I have a list of filepaths relative to a root directory, and am trying to determine which would be matched by a glob pattern. I'm trying to get the same results that I would get if all the files were on my filesystem and I ran Dir.glob(<my_glob_pattern>)
from the root diectory.
If this is the list of filepaths:
foo/index.md
foo/bar/index.md
foo/bar/baz/index.md
foo/bar/baz/qux/index.md
and this is the glob pattern:
foo/bar/*.md
If the files existed on my filesystem, Dir.glob('foo/bar/*.md')
would return only foo/bar/index.md
.
The glob
docs mention fnmatch
, and I tried using it but found that the pattern foo/bar/*.md
was matching .md
files in any number of nested subdirectories, similar to what Dir.glob('foo/bar/**/*.md')

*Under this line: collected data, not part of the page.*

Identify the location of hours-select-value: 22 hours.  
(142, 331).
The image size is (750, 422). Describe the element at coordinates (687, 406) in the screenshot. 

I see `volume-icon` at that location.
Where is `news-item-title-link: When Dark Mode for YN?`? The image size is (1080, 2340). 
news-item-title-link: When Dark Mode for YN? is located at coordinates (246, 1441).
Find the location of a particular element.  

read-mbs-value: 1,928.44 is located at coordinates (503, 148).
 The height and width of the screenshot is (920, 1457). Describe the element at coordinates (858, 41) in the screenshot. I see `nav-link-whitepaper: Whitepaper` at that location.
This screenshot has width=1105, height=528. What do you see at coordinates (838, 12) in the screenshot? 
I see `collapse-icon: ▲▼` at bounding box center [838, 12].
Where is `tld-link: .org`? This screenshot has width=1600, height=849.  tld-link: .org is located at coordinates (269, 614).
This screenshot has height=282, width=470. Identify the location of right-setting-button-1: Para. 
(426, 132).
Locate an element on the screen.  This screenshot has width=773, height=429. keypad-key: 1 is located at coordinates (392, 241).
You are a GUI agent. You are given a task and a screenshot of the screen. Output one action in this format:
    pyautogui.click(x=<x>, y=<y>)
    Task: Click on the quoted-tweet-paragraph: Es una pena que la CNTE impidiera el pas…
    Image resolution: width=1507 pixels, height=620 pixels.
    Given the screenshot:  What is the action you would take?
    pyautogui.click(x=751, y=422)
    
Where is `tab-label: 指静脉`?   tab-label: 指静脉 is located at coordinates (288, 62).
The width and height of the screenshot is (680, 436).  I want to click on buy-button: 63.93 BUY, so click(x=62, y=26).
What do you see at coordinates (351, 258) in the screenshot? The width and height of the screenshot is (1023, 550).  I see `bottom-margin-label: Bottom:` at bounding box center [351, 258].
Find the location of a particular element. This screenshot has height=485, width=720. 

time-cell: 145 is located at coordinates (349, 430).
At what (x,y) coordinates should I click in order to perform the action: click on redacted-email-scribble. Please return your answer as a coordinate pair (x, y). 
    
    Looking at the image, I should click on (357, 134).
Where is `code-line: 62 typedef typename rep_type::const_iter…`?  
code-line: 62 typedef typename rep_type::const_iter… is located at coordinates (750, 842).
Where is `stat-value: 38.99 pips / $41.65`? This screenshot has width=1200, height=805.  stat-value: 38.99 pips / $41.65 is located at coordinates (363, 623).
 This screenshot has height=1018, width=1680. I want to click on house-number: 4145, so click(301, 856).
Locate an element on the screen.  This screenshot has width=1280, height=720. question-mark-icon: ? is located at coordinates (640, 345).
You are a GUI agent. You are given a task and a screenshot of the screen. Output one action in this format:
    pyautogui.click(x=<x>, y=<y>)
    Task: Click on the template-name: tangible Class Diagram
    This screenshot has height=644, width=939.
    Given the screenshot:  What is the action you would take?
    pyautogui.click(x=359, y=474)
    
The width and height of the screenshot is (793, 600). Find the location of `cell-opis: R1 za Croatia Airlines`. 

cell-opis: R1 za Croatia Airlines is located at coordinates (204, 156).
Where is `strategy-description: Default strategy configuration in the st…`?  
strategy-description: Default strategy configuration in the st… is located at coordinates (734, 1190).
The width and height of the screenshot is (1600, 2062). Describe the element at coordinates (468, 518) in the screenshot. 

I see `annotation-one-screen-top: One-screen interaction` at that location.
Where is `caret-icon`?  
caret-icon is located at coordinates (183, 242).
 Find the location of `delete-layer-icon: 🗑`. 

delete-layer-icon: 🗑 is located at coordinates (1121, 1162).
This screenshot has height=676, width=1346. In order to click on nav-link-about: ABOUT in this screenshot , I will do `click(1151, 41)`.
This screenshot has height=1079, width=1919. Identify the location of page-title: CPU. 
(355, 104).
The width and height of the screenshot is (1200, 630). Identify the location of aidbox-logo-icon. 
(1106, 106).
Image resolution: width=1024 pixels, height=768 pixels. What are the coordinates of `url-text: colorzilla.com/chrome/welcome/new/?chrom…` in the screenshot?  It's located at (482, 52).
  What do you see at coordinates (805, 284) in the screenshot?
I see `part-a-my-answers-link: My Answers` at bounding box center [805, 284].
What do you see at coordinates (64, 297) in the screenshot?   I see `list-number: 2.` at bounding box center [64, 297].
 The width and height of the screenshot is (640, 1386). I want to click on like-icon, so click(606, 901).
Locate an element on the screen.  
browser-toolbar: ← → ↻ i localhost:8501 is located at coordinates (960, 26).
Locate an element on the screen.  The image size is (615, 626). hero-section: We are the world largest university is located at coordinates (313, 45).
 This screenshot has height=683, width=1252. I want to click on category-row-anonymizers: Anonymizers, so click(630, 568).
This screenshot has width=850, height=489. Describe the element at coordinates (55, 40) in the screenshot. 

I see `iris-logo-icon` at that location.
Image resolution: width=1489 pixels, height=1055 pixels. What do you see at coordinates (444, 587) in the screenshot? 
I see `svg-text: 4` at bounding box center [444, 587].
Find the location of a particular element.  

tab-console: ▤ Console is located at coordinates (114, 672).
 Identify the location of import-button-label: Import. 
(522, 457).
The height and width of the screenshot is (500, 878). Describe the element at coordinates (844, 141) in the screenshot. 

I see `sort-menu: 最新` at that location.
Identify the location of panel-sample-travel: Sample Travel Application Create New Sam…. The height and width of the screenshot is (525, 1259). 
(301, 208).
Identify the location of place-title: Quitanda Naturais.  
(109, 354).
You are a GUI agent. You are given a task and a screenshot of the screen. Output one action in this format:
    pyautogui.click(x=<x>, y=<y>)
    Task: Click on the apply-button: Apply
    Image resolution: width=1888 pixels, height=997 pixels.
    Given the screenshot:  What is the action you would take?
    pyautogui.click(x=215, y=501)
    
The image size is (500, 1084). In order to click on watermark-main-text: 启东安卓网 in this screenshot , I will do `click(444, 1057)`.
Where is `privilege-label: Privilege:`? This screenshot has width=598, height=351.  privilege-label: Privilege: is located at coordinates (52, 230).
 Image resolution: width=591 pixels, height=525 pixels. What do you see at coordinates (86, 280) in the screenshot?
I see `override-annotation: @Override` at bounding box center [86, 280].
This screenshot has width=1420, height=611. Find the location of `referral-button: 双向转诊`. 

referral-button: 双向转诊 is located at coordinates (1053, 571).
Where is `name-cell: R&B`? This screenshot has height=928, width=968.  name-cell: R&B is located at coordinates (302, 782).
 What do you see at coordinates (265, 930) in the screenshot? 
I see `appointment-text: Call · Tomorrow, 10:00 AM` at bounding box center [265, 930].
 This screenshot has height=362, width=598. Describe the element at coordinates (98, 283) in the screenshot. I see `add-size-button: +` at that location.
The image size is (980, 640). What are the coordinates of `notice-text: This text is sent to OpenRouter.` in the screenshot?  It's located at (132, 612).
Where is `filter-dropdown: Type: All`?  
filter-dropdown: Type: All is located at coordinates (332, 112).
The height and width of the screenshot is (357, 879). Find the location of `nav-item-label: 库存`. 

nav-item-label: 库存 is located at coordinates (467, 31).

would, not just the direct children of the foo/bar
directory:
my_glob = 'foo/bar/*.md'
filepaths = [
'foo/index.md',
'foo/bar/index.md',
'foo/bar/baz/index.md',
'foo/bar/baz/qux/index.md',
]
# Using the provided filepaths
filepaths_that_match_pattern = filepaths.select{|path| File.fnmatch?(my_glob, path)}.sort
# If the filepaths actually existed on my filesystem
filepaths_found_by_glob = Dir.glob(my_glob).sort
raise Exception.new("They don't match!") unless filepaths_that_match_pattern == filepaths_found_by_glob
I [incorrectly] expected the above code to work, but filepaths_found_by_glob
only contains the direct children, while filepaths_that_match_pattern
contains all the nested children too.
How can I get the same results as Dir.glob
without having the file paths on my filesystem?